> _About this exercise_:
Restate all the entries exactly as they appear, apart from the pictures.
=-=-=-=-=
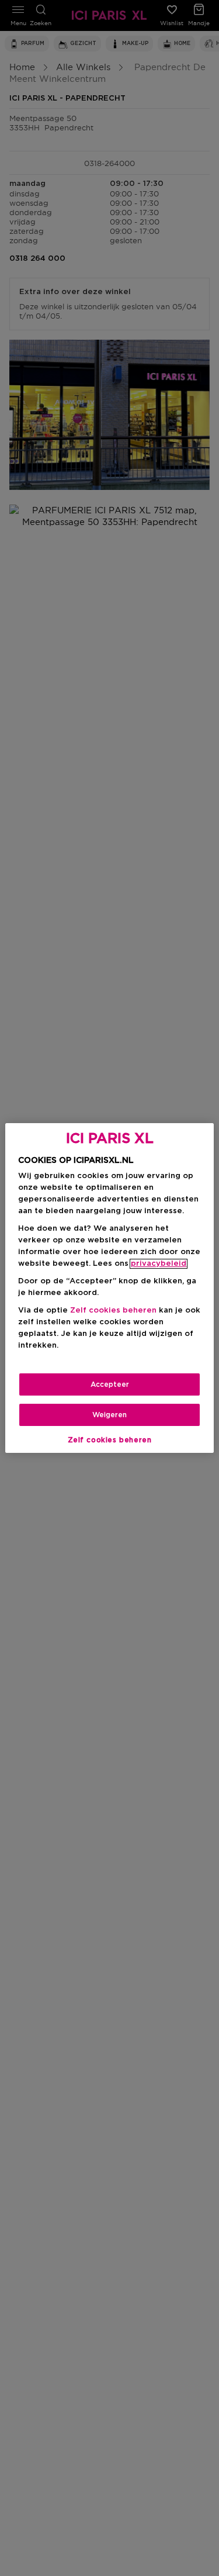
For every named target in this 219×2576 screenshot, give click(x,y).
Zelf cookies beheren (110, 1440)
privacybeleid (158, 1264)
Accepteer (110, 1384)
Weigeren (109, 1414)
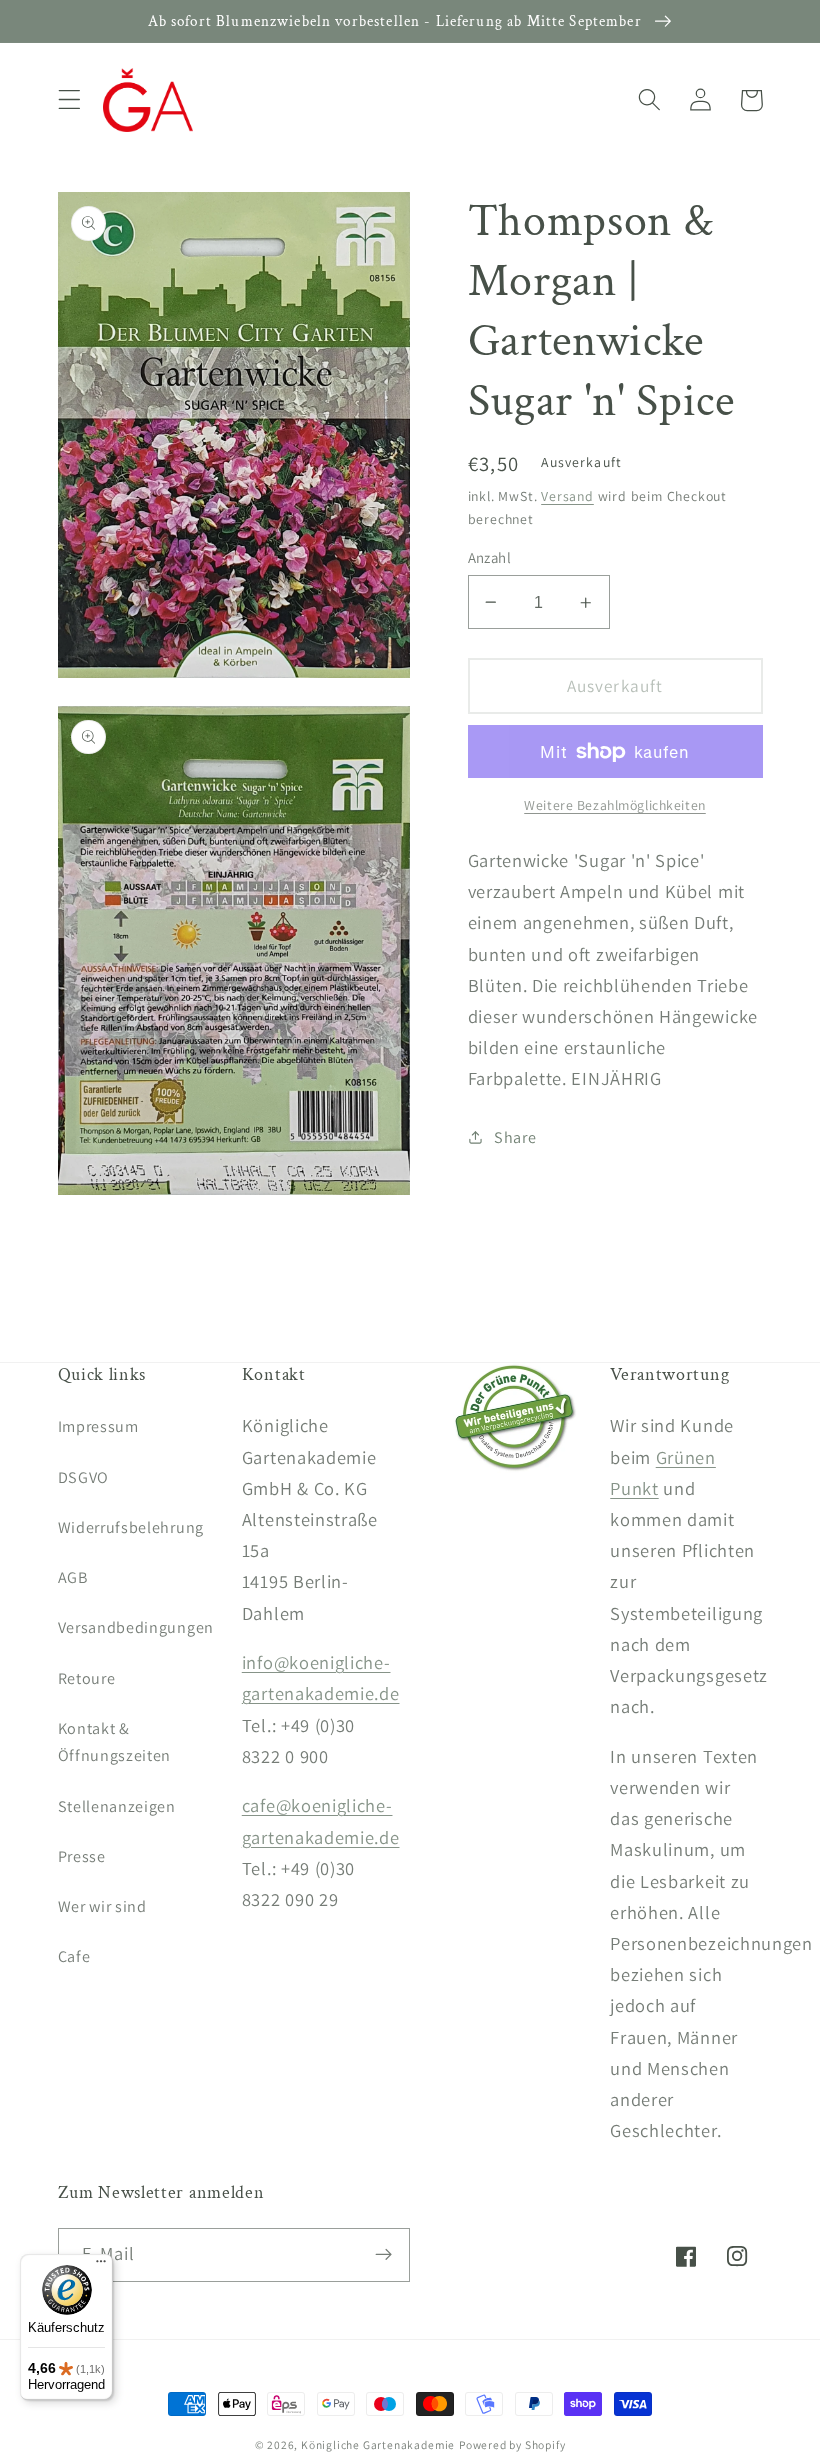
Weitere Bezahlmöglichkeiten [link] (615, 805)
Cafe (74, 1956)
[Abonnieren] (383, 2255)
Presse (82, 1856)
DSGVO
=-=-=-=-=
> _Answer section_:
For every named target in this 219×2576 screenshot, give click(x,y).
Zelf cookies beheren (110, 1440)
privacybeleid (158, 1264)
Accepteer (110, 1384)
Weigeren (109, 1414)
Weitere Bezahlmöglichkeiten [link] (615, 805)
Cafe (74, 1956)
[Abonnieren] (383, 2255)
Presse (82, 1856)
DSGVO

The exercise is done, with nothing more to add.